Parsnip and Fava Soup with Cheese and Oat Scones

Parsnip and Fava Soup with Cheese and Oat Scones

by Nick Saltmarsh

  A quick and delicious lunchtime soup, pairing the sweetness of parsnips with earthy Split Fava Beans.

Split fava beans are perfect for lunch in a rush – you can go from staring into the larder blankly to having a meal on the table in half an hour or so. This recipe comes from just such a lunch. There's no need to follow the recipe precisely – it works just fine as a set of general principles and the combination of fava beans and parsnips is a real winner.

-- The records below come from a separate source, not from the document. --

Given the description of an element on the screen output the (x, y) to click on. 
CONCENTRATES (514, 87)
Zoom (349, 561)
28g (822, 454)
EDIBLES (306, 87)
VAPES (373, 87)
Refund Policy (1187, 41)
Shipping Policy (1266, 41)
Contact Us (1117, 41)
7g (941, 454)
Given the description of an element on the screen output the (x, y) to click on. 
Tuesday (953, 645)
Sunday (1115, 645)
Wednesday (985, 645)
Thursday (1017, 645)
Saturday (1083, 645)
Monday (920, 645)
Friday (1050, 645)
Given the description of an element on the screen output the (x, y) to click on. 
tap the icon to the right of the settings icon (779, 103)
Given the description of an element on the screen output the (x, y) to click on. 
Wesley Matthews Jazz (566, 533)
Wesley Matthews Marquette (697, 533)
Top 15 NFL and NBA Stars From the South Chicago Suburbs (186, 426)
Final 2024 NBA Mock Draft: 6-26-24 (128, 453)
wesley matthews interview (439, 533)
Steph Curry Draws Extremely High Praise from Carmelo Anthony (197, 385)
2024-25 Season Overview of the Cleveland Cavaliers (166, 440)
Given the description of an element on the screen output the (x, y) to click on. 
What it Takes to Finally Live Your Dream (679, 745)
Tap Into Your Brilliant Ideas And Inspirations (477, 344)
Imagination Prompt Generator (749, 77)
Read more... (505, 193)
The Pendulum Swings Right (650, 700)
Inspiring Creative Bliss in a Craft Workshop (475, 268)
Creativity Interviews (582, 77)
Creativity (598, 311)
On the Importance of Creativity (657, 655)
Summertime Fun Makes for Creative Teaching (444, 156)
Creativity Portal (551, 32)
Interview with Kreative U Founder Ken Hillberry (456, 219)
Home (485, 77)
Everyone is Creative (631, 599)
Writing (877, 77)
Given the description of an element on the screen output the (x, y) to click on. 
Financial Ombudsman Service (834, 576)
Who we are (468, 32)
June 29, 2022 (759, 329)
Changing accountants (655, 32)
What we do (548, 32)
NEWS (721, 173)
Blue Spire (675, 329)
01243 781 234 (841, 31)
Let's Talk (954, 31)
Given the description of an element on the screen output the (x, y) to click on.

The recipe also involves a pressure cooker. If you don’t have one, get one! If you have one at the back of a cupboard get it out and dust it down… and if you feel slightly nervous about the whole idea of cooking at pressure, don’t – the days of wobbly, hissy, possibly explosive cookers are long gone.

Ingredients for the Soup

  • 250g Split Fava Beans
  • 500g parsnips (3 biggish roots)
  • olive oil
  • 1 large red onion
  • 1 or 2 cloves of garlic
  • 1 tea-spoon rosemary
  • 1 tea-spoon sage
  • 1 bay leaf
  • 1 stock cube
  • salt and pepper

Ingredients for the Scones

  • 115g rolled oats
  • 115g self raising flour
  • 60g butter
  • 60g grated cheese
  • 140ml milk
  • 1 tea-spoon baking powder
  • ½ tea-spoon mustard powder
  • salt and pepper

Method for the Soup

  1. Coarsely chop the onion and garlic and sauté in the pressure cooker, wash and then chop the parsnips into cubes and add them to the onions and garlic.
  2. Cook for a few minutes before adding the fava beans, then cook for a few more minutes.
  3. Add the herbs.
  4. Cover with stock – the beans will swell up, so a good few pints.
  5. Put the lid on the cooker, bring to pressure and cook for 10 or 15 minutes.
  6. When you open the cooker (I quick-cooled mine under the cold tap) you’ll find the beans and parsnips have cooked to a paste and it shouldn’t be necessary to get the stick blender out.
  7. Add extra stock until the soup is as thick as you prefer, taste and season.

Method for the Scones

  1. Rub the butter into the oats, flour, mustard and baking powder.
  2. Add the cheese, a few twists of pepper and a couple of pinches of salt; mix well.
  3. Gradually add the milk until you have a ball of sticky dough – at this stage it’s easier to mix with a palette or table knife.
  4. Roll out to about 3cm thick on a floured surface, use a cutter or the top of a glass to make 4 or 5 scones.
  5. Place the scones on a greased tray, glaze with a little milk and bake at 180C for 10 or 12 minutes (until brown)

Tips

You can spend a lot of money on a very fancy pressure cooker – and the more up market models will give you a little more control – but my very basic Prestige has served me well (albeit with a bit of guessing on cooking times now and then). Catherine Phipps in her excellent The Pressure Cooker Cookbook recommends going for a larger volume cooker – 6 or 6.5 ltr if you can, it’ll save money and give you more flexibility in the long run.